[start of Exercise inputs]
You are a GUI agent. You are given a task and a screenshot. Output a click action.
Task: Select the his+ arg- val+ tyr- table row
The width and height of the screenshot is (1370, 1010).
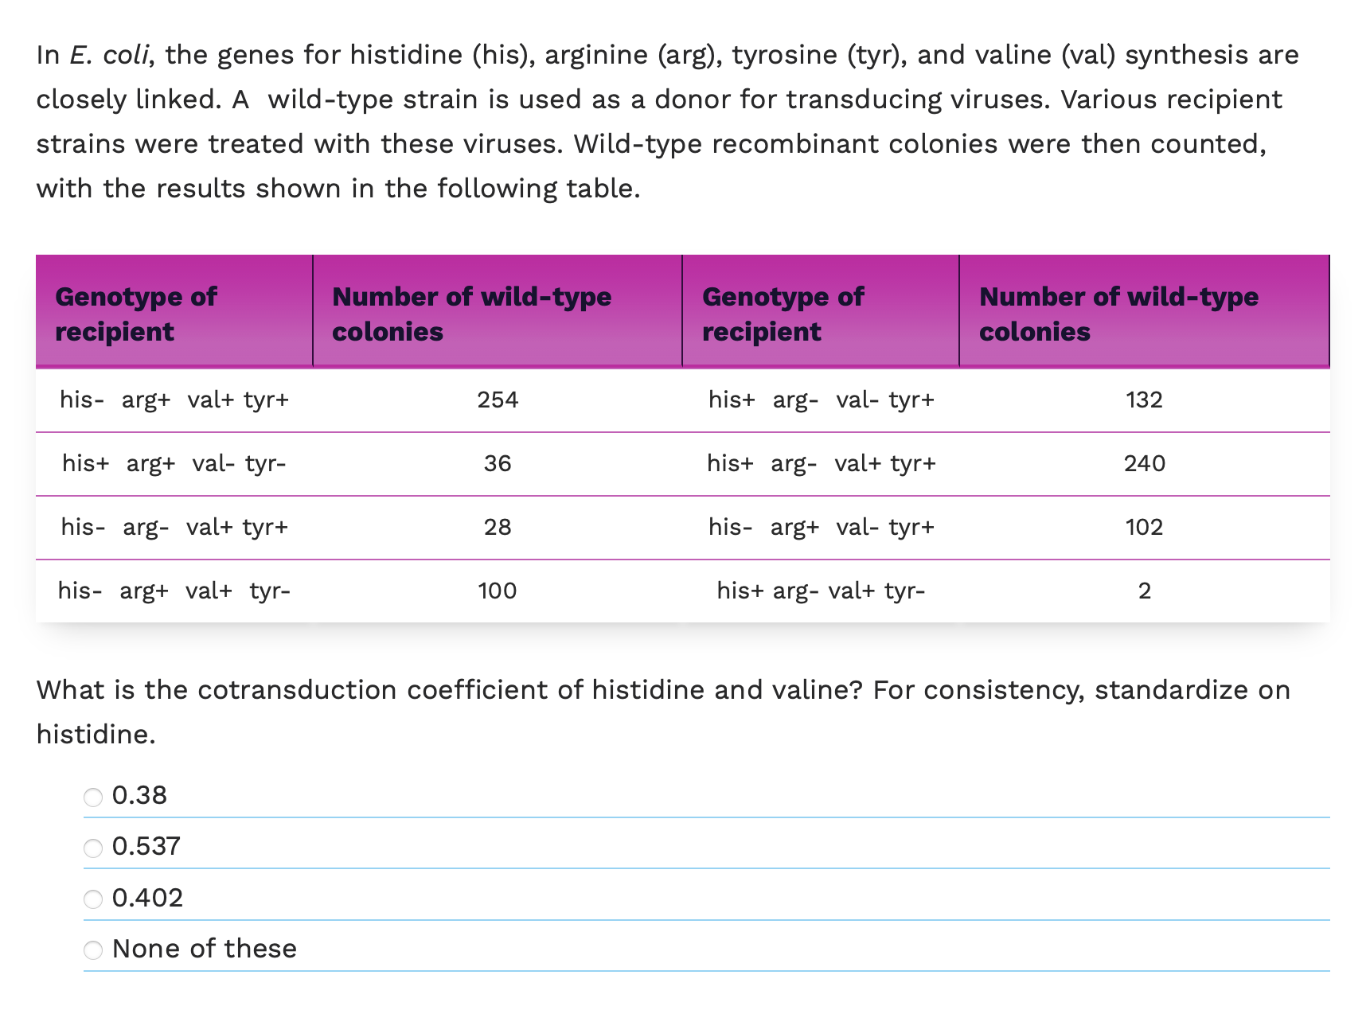click(822, 591)
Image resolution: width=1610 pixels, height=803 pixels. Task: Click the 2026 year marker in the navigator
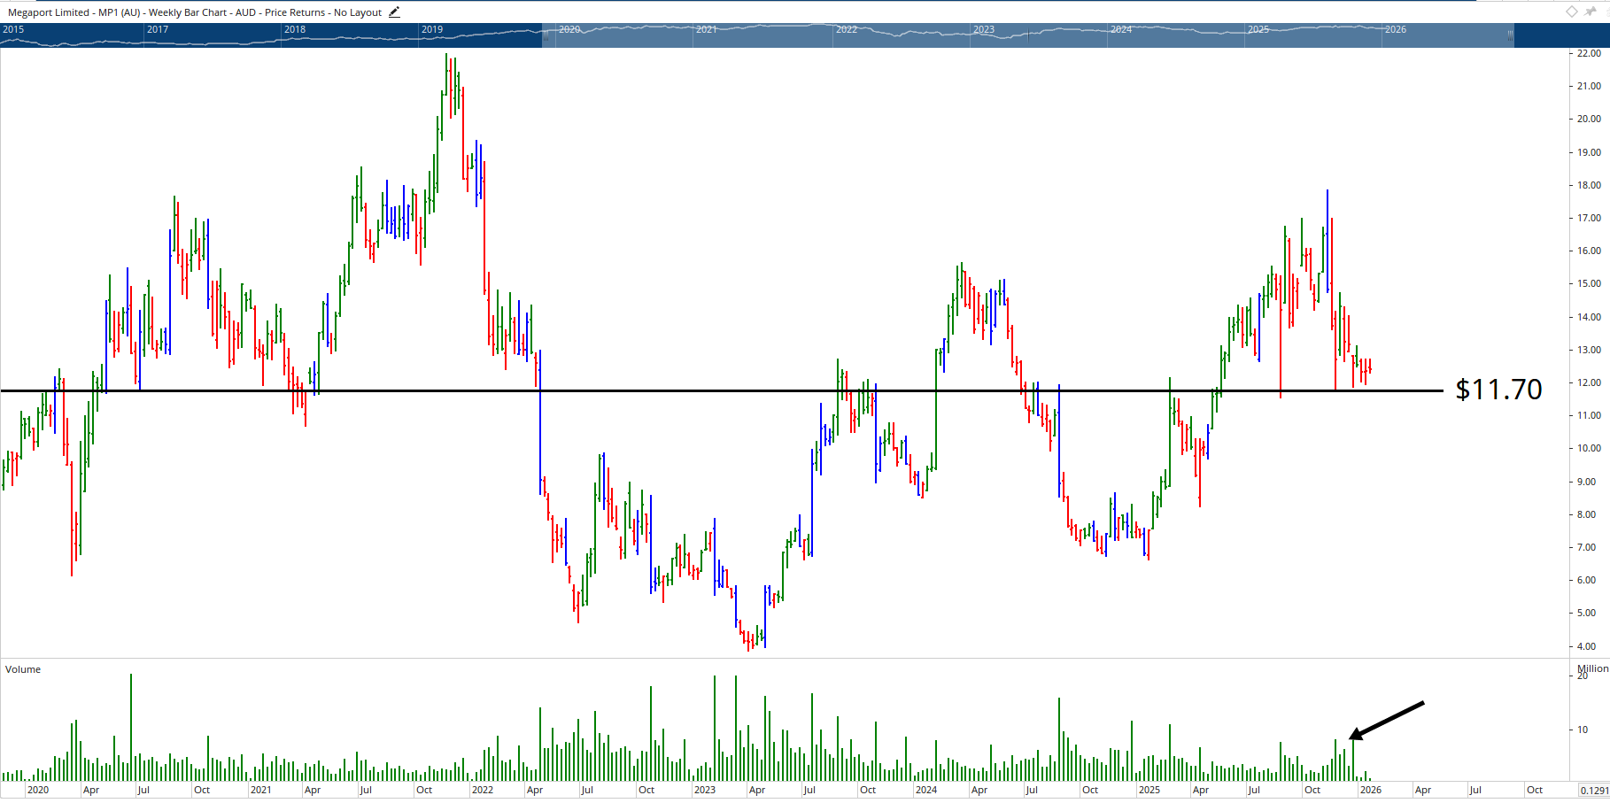coord(1396,29)
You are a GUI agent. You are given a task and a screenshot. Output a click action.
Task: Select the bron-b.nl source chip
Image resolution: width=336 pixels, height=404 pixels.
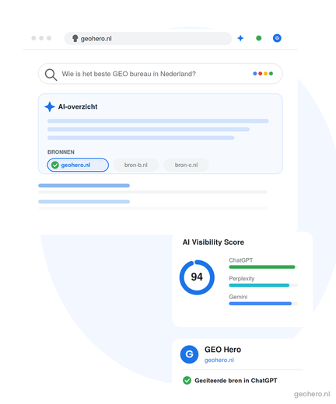pos(136,165)
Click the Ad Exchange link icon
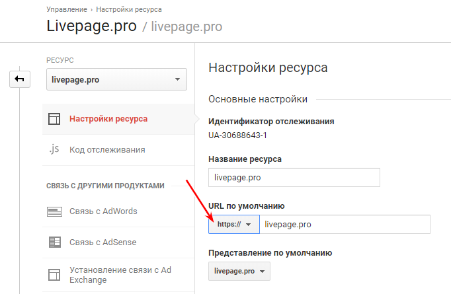This screenshot has height=294, width=451. 54,275
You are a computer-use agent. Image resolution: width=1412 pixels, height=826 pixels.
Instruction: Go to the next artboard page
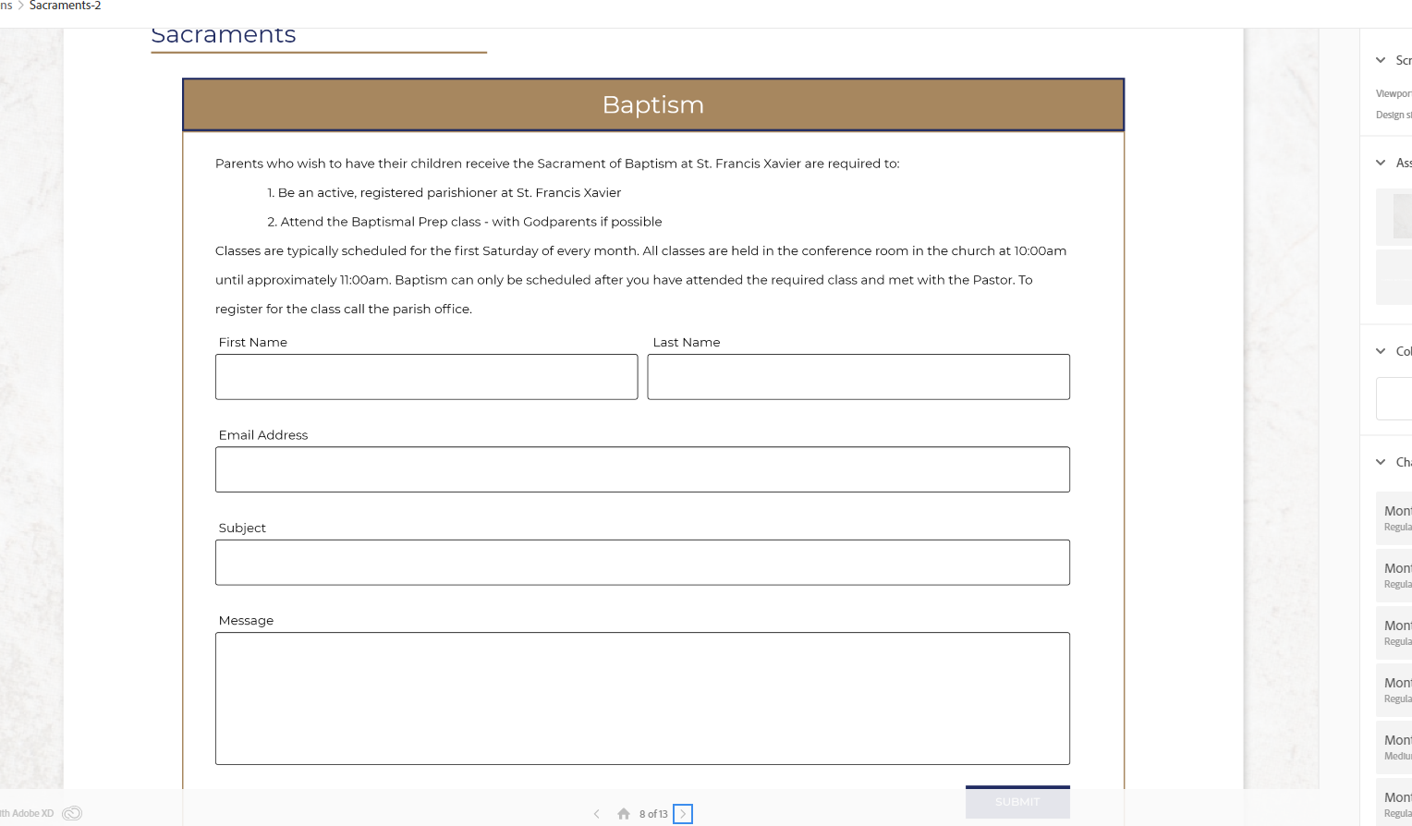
[end of Exercise inputs]
Set task = Pick out every line of the data above that contains the string "Select", matching case exactly.

Result =
Task: Select the his+ arg- val+ tyr- table row
Task: Select the bron-b.nl source chip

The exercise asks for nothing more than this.